La rêverie des eaux stagnantes

L’eau miroir de nos pensées et de nos rêveries. C’est de lacs, de marais, d’étangs… de ces eaux stagnantes que je vais vous narrer aujourd’hui. De ces eaux miroitantes, narcissisantes et dormantes qui peuplent maints récits et légendes. Des eaux profondes, iris d’une nature qui contemple et dans lesquel se fixe comme une empreinte l’image du contemplateur. Un mimétisme ambivalent et troublant, à ne plus savoir qui regarde qui !

Au-delà du regard

Reflets dans l'eau
Crédit photo Elia Lutz

L’eau a ce pouvoir hypnotisant, de nous permettre de regarder au-delà de ce qui est visible. Symbole de l’inconscience et de la révélation, l’eau voit et renvoie à ses rêveries celle ou celui qui la contemple. A des désirs aussi profonds, dormants et insondables que ces eaux endormies. Observer ce qui se cache dans cet imaginaire de l’eau, demande à celle ou celui qui admire d’être aussi indolent. L’eau alors se matérialise et prend différentes formes. La poétique de l’eau s’actionne, se densifie, s’intensifie et se sensualise.

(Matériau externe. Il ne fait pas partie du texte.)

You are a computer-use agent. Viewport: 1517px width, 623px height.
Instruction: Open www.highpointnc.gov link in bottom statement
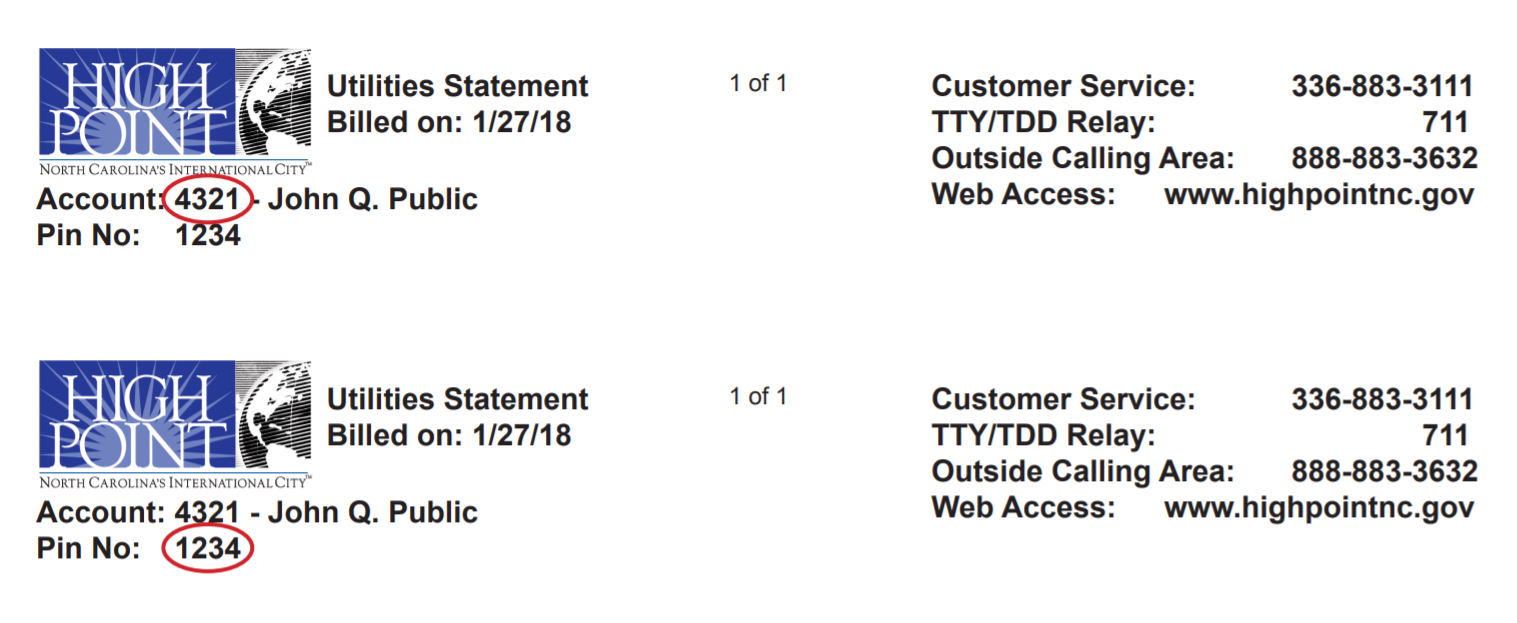pyautogui.click(x=1319, y=508)
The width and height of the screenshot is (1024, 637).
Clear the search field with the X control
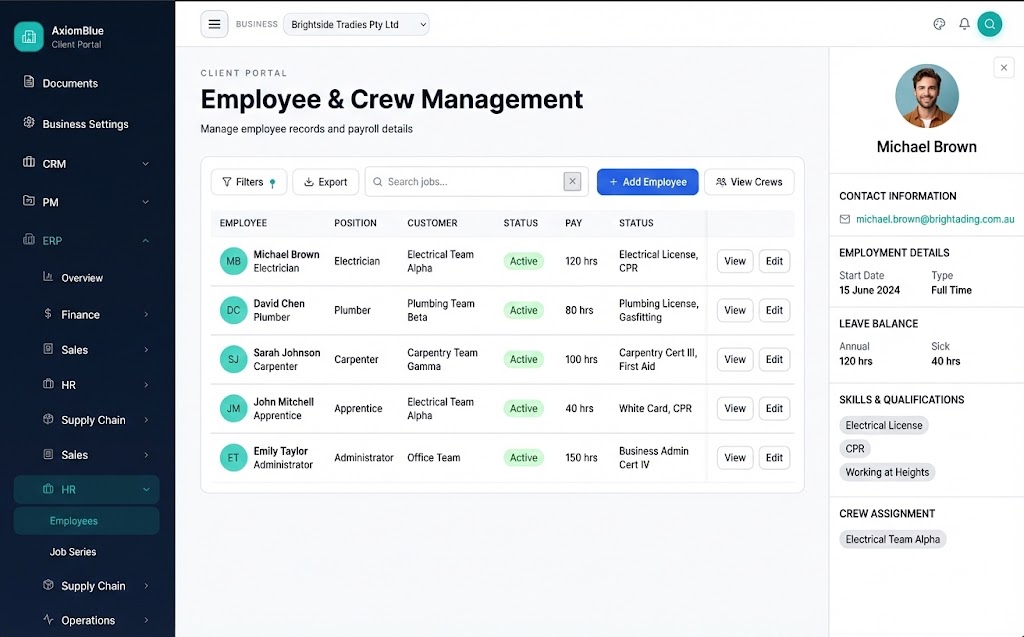[572, 181]
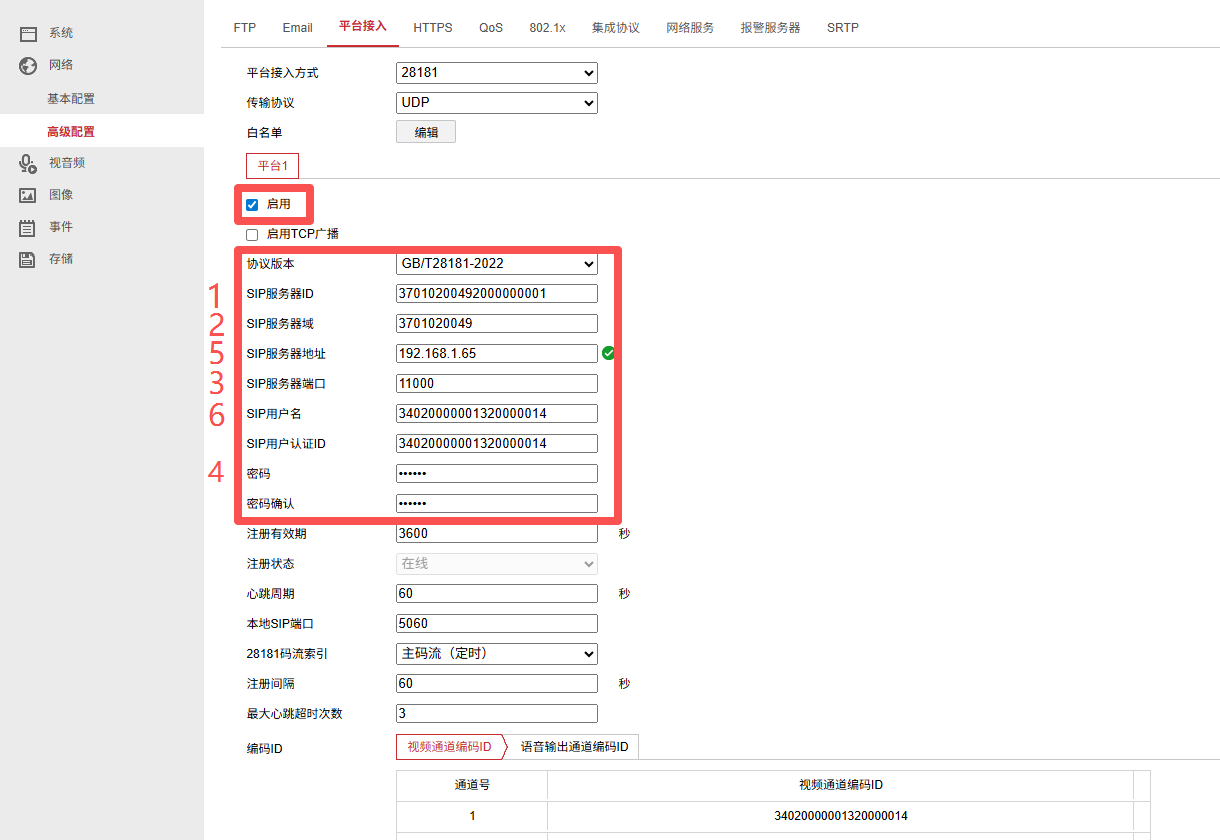Click the Network globe icon in sidebar
Screen dimensions: 1220x840
pos(28,66)
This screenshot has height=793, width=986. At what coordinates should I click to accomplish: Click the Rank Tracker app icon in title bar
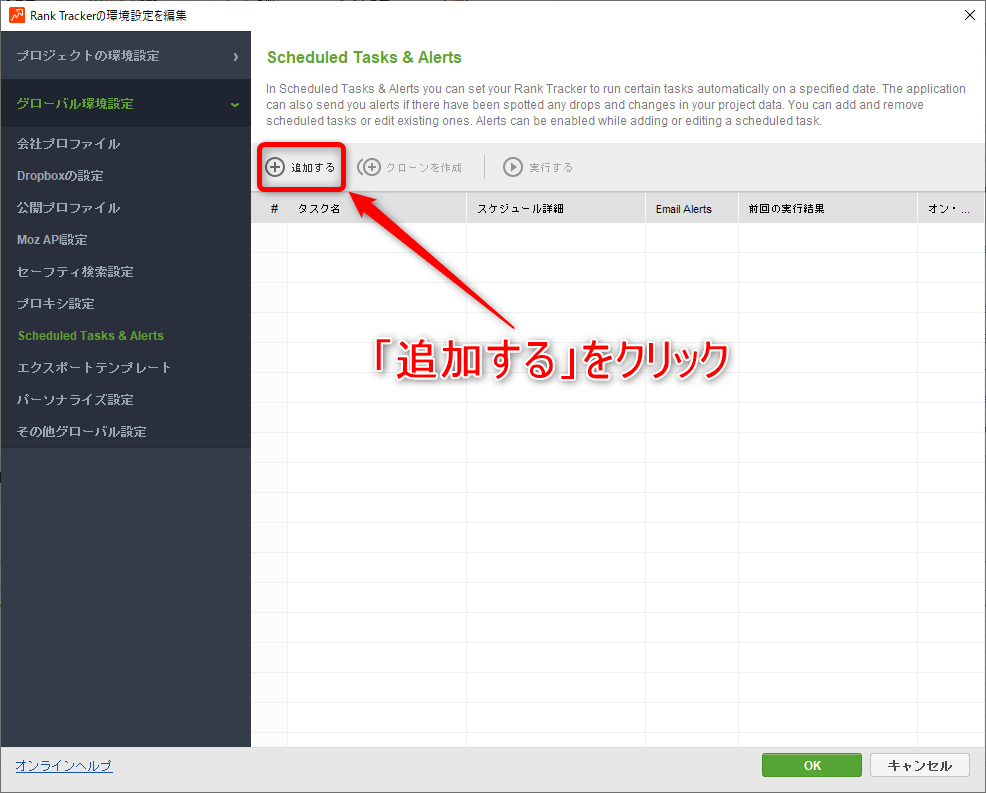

A l’image de cette poétique de l’eau, nous ne sommes plus forcément à cet instant là ce que nous sommes, mais ce que nous devenons.

Le lac et l’étang

Eaux profondes, lourdes et dormantes, le lac prend tantôt le ciel, l’arbre, le rocher, le jonc… tout ce qui s’y reflète et invite le rêveur au voyage. Sa vision du monde réel se confond alors avec son double mouvant, mystérieux et émouvant. Le lac considéré comme l’œil de la nature, miroir irisant, demeure de bien des dieux, offre une nouvelle vision du monde à celle et celui qui le contemple. Une intimité se créée, un moment suspendu comme hors du temps où se pencher. Eau matière, eau primitive, eau sensuelle, d’une ambivalence si délicieuse plonge le rêveur dans les profondeurs de son âme.

Les marais

Cygnes marais
Crédit photo Elia Lutz

Eaux marécageuses peu profondes la plupart du temps, ces eaux stagnantes peuplées selon les légendes d’elfes maléfiques et d’esprits redoutables sont considérées pourtant comme sacrées. Les marais abritent souvent une faune impressionnante avec des créatures séduisantes comme le cygne, ersatz dans la littérature de la femme nue. Un cygne qui se laisse voir par l’œil enchanteur et enchanté. Eaux primordiales, les marais sont un lieu de naissance, de mort et de renaissance. Un lieu de transition et de transformation qui entraîne le rêveur dans l’immobilisme des marais, dans son intemporalité, miroir de la passivité. Les marais comme un labyrinthe initiatique où se livrent des germinations invisibles de l’être en devenir.